— Exercise objective —
Starting with the line that contains "Given: Expand the Moving Average 15 options" and ending with the last line of the entries, repeat exactly those lines and nothing else, pictures excluded.
--- START ---
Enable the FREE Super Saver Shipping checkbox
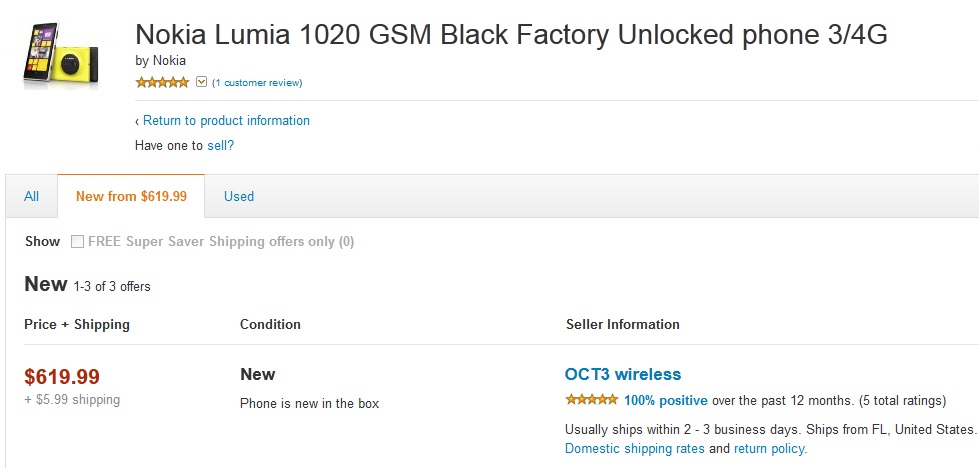The image size is (979, 468). 78,242
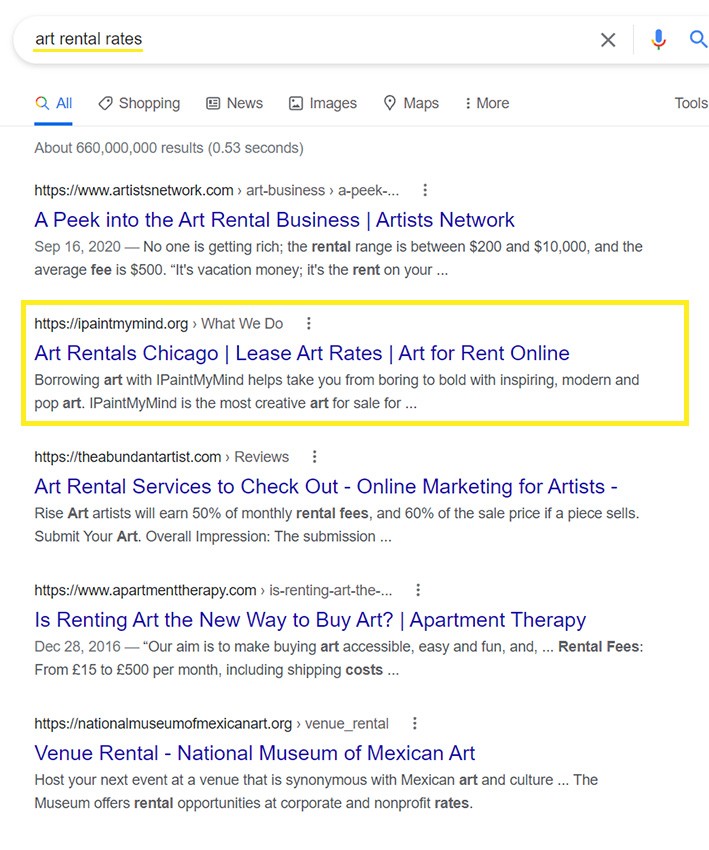Click the search field containing 'art rental rates'

pyautogui.click(x=300, y=40)
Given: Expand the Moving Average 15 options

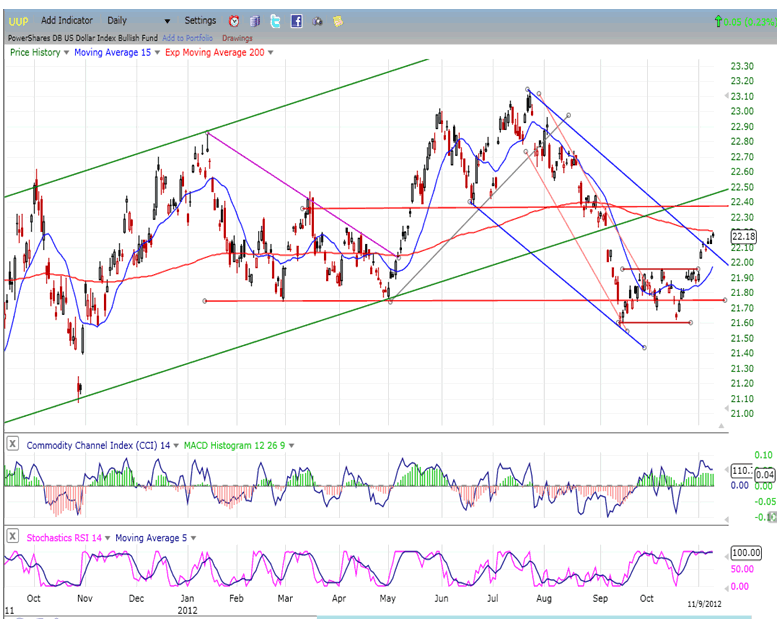Looking at the screenshot, I should pos(155,50).
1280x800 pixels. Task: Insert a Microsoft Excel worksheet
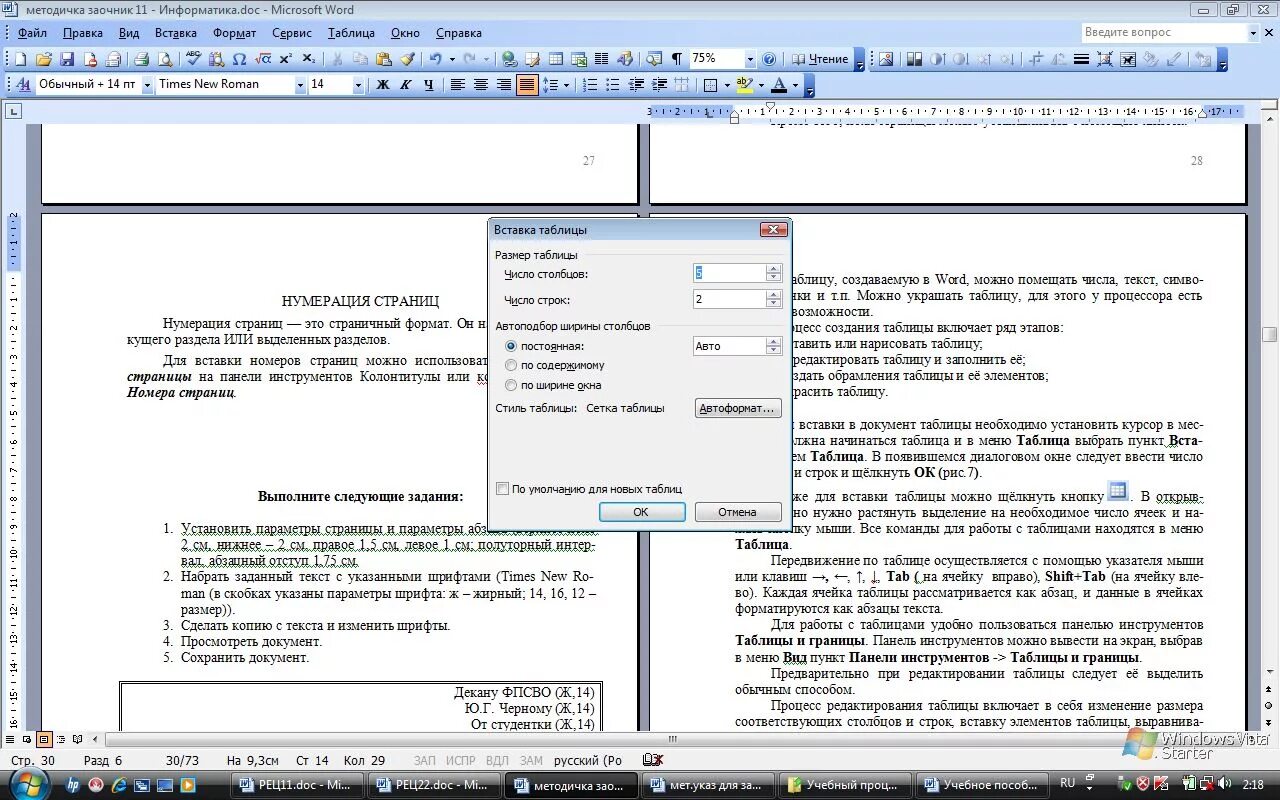(x=579, y=58)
--- END ---
— Result of the exercise —
Given: Expand the Moving Average 15 options

Looking at the screenshot, I should pos(155,50).
1280x800 pixels. Task: Insert a Microsoft Excel worksheet
(x=579, y=58)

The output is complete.